I would like to encrypt some authentication tokens using AES 256 (not tied to th
ID: 659721 • Letter: I
Question
I would like to encrypt some authentication tokens using AES 256 (not tied to this algorithm but it seems to be a reasonable choice). These messages are usually very short at 128-256 bits. I'm concerned foremost about the security, not very concerned about ciphertext length or performance in either encryption or decryption. These are shared secrets so I have to be able to obtain the plaintext.
I am curious if any additional padding beyond what is required for the message to match the blocksize is beneficial.
To clarify this is not a question about padding the message so that it can be run through the encryption algorithm, but rather would I gain anything by padding to the message to say 1024 bits vs. 256 when the message is very short. I am already using an IV as I am reusing a key.
If I do pad to an additional length should I just use a single character, or should I put in a random stream of data?
My concern is that by only padding to 256 bits I may potentially betray the size of the secret (although most of them are shorter then the blocksize).
Explanation / Answer
Longer padding has no disadvantages security wise and the advantage is that it leaks less information about the length of the plaintext. The only downside to more padding is the larger ciphertext size, so as long as you consider the overhead acceptable padding to a larger block size is a good choice. For example in a chat application I'd pad to multiples of 256 bytes or even larger blocks.
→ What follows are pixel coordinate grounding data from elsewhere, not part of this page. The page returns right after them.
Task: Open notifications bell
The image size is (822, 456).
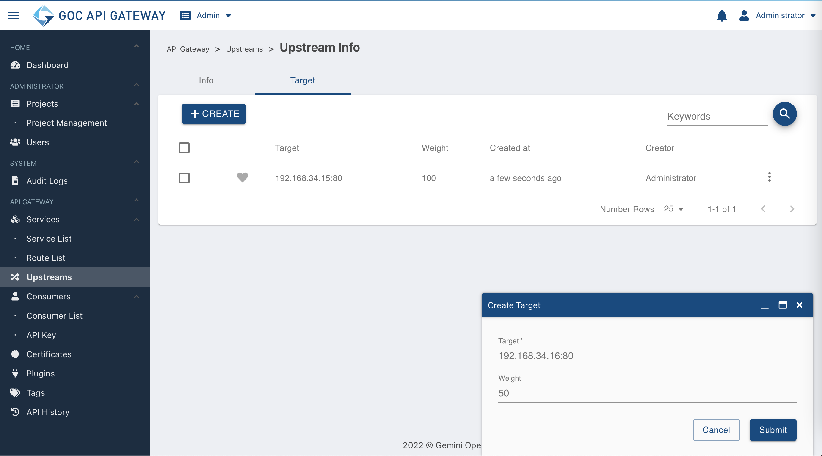Action: tap(721, 15)
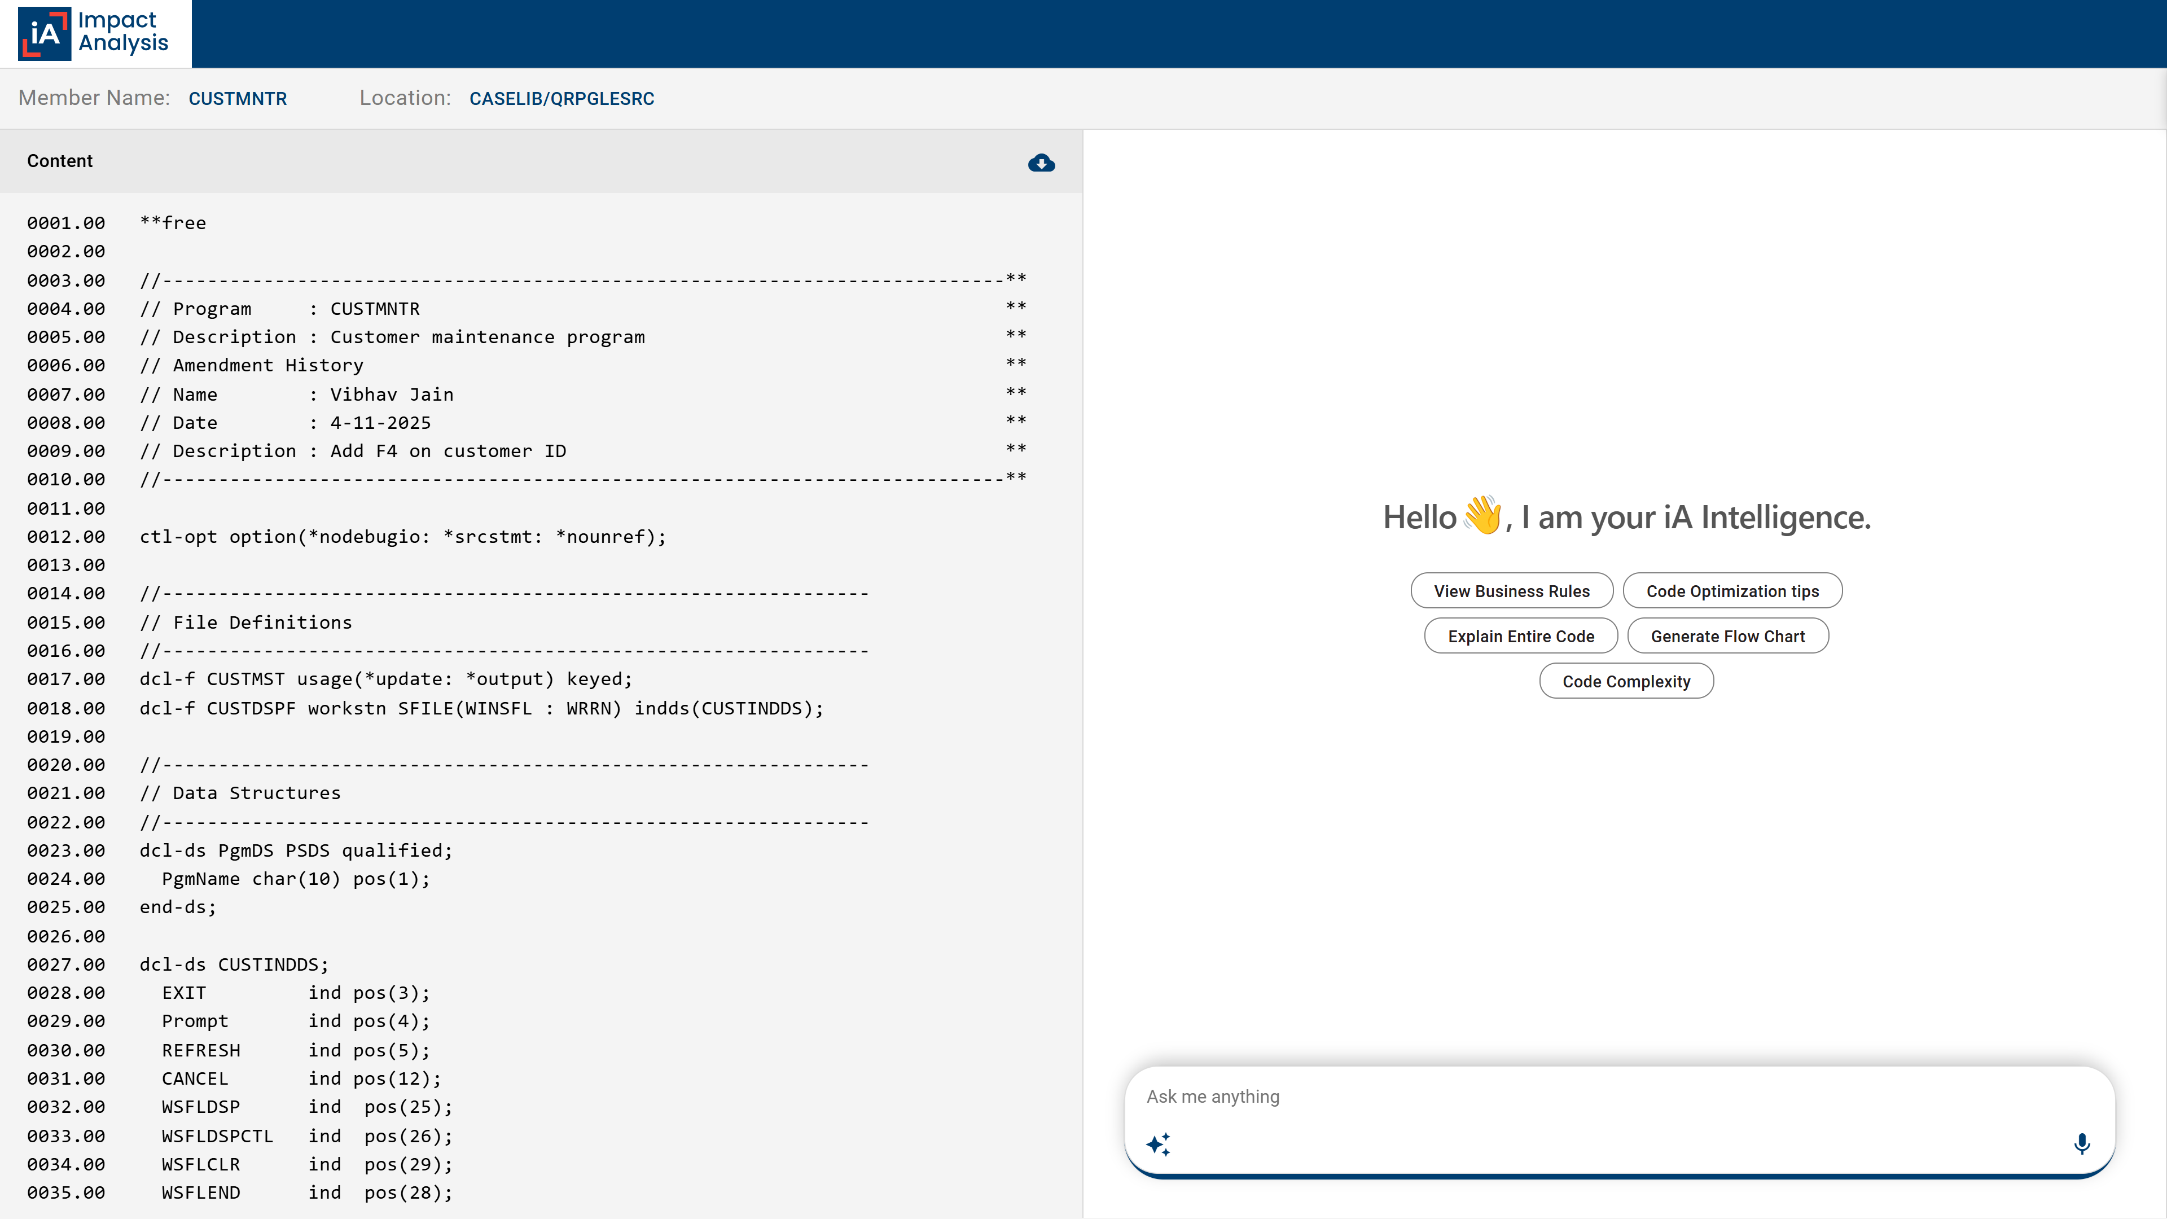Select the Code Complexity suggestion

click(1626, 681)
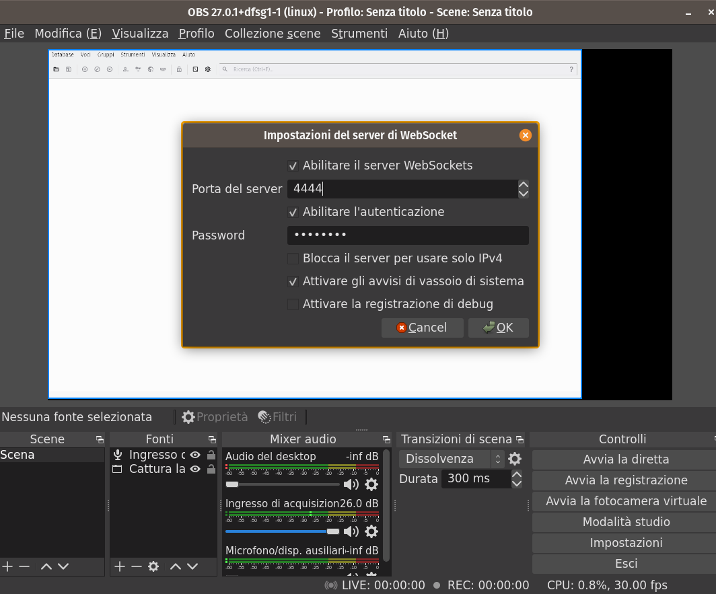Screen dimensions: 716x594
Task: Increase Porta del server with the up arrow
Action: point(524,184)
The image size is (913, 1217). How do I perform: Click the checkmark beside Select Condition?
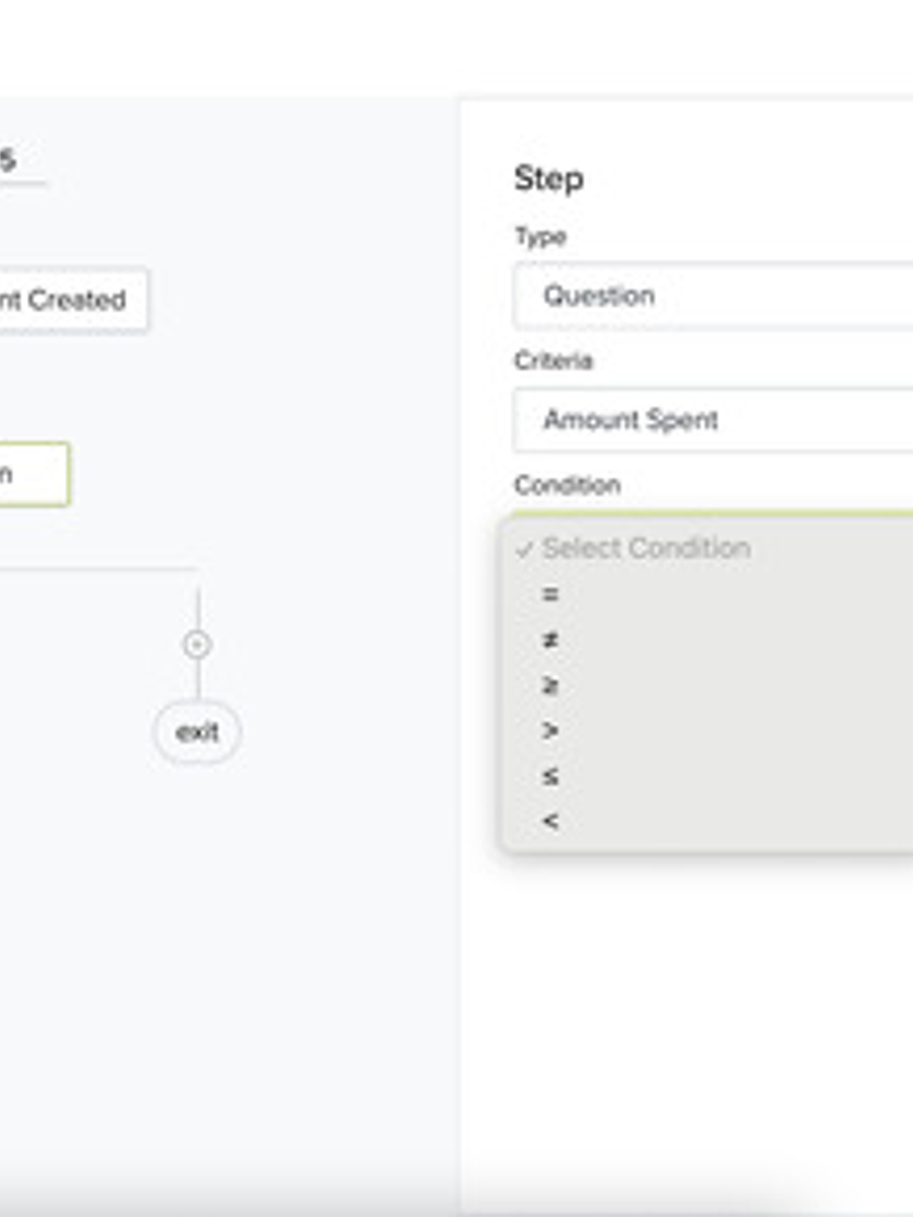tap(525, 550)
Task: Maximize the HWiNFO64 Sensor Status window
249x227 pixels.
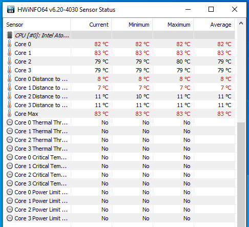Action: pyautogui.click(x=211, y=9)
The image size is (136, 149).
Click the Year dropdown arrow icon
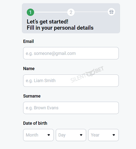(x=114, y=135)
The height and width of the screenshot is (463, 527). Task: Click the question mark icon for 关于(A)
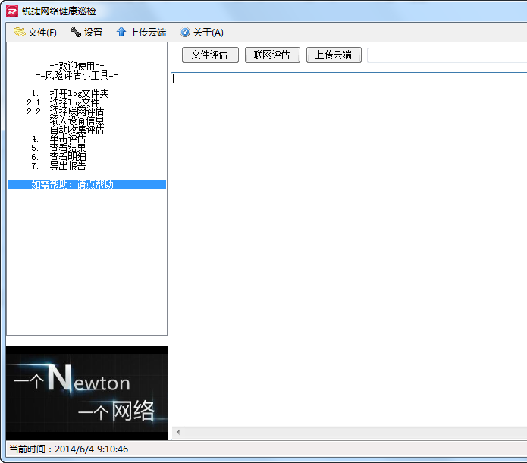click(x=184, y=32)
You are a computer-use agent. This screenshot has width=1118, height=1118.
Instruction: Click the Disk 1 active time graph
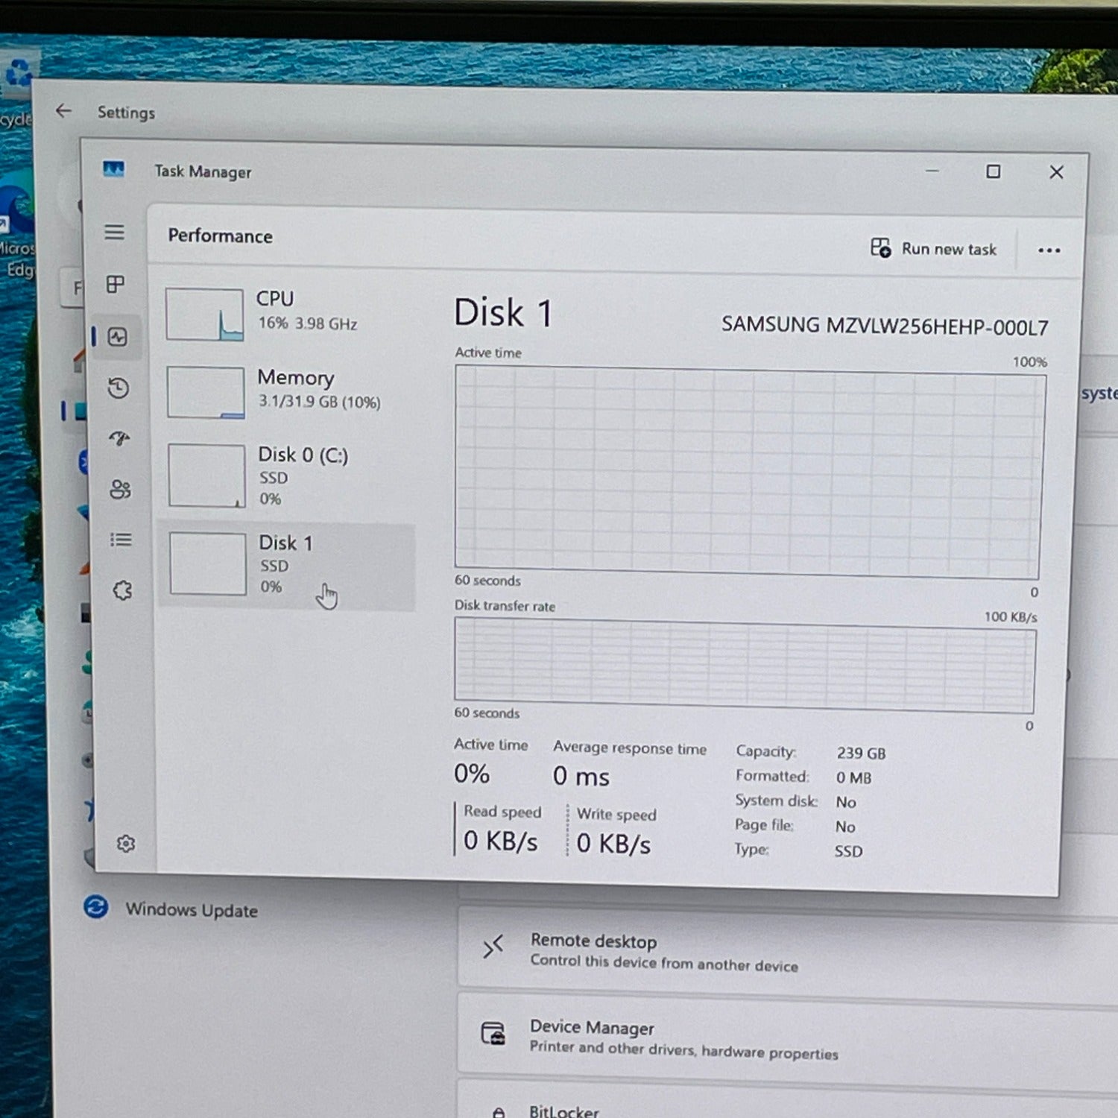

In principle any padding works fine, as long as you can unambiguously remove it. I recommend deterministic padding instead of randomized padding, it simplifies testing and avoids concerns about covert channels. A proper IV already adds all the randomness you need, and AES is assumed to be secure against known plaintext attacks.
Typical paddings are 0x80 followed by as many 0x00 as you like, or as many 0x00 as you like, followed by the length of the padding or the length of the plaintext. Just a single byte doesn't work, since you can't know if a byte is still part of the padding or already part of the message.